L’extinction consiste à supprimer totalement la conséquence habituelle d’un comportement

Dans la chaine suivante:

  1. Maman me donne un verre de lait
  2. Je hurle, trépigne, jette mon verre de lait et le brise à terre
  3. Maman ramasse les morceaux, éventuellement me laisse passer la serpillère avec le super balai que j’adore
  4. Maman ne m’obligera plus jamais à boire du lait
  5. Je suis peinard, j’ai le contrôle sur Maman, ça veut dire que je peux tenter avec autre chose.

Dans cette chaîne donc, en extinction, tout s’arrête après la deuxième phase. Soudainement, maman ne va pas réagir au verre brisé, maman va revenir avec un autre verre rempli de lait, et elle va réitérer la demande. Mince! Ce n’était pas prévu au programme…

Alors Stan va se mettre à hurler, taper du pied, mordre, griffer, cracher, pendant trente minutes ou plus s’il le faut: c’est ce qu’on appelle le burst, ou le pic comportemental.

Puis Stan va user de toutes les stratégies à son répertoire, pour voir s’il ne pourrait pas « rentrer par la fenêtre », puisque je lui ai « fermé la porte »:

  • Il va essayer de jeter tout ce qu’il y a sur la table
  • Il va tenter d’attirer mon attention en me frappant les jambes
  • Il va vouloir aller marcher dans le verre
  • Il va vouloir échapper de la pièce dans laquelle se déroule l’action
  • Il va avoir une soudaine envie de faire pipi, pour s’échapper dans les toilettes et avoir mon attention

Dans tous les cas, je dois rester de marbre: il peut faire pipi par terre, ça ne me gêne pas. Je fais juste attention à ce qu’il ne se mette pas en danger, ne se coupe pas par exemple, mais je ne lui accorde pas la moindre attention, je suis un roc, je ne lui adresse pas un regard.

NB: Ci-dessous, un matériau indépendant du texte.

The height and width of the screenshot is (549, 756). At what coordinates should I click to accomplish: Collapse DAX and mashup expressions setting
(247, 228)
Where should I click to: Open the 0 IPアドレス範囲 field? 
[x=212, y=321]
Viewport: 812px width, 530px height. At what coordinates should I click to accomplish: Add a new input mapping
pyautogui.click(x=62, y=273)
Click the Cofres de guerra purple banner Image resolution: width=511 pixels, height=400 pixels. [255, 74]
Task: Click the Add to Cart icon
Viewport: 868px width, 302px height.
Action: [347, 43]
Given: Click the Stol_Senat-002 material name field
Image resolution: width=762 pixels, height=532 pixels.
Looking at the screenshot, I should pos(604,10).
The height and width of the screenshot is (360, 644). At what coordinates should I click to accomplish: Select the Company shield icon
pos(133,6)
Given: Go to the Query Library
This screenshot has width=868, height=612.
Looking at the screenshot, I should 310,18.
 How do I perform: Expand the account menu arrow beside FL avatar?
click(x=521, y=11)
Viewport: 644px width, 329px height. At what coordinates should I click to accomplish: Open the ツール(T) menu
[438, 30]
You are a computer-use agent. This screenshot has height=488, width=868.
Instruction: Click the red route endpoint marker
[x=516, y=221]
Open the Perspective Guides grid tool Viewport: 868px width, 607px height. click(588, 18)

Vous n’y croirez peut-être pas, mais une demie-heure après, Stan a bu son premier mini verre de lait – le premier depuis deux mois que j’avais décidé de stopper les biberons.

C’était il y a cinq jours. Hier et ce matin, Stan a retenté d’échapper au lait, et de reprendre le contrôle:  il a jeté son verre (je vais me faire sponsoriser par Ikea moi), mais voyant que cela ne me touchait pas, eh bien, il boit son lait, après avoir vérifié que je n’avais pas changé d’avis.

Cela, nous l’avons aussi vécu avec la mise sur les toilettes, avec l’arrêt des couches diurnes, avec le lait donc, avec les petites exigences du quotidien. Je sais, c’est épuisant, déchirant, il n’y a pas d’autre mot. Mais quel bonheur de voir Stan discriminer petit à petit le comportement à adopter dans diverses situations, quel bonheur de voir quels progrès sa compliance grandissante lui permet d’accomplir! Et c’est aussi à ce prix-là que la scolaristaion de Stan et son intégration dans notre monde se fera.

Lorsque rien ne bouge, tout bouge

Très sincèrement , je n’y croyais pas avant d’avoir essayé, et aujourd’hui, je me sens plus forte face aux comportements d’opposition de Stan.

Il n’y a rien de plus irritant, de plus fatiguant, de plus épuisant pour les nerfs de parents que l’opposition systématique d’un enfant autiste et de tous les comportement problématiques qui y sont liés. Cris, pleurs, crachats, morsures, coups, jets d’objet, Stan nous aura tout fait pour ne pas monter sur les toilettes. Nous n’avons pas cédé, et nous avons gagné par abandon de l’adversaire.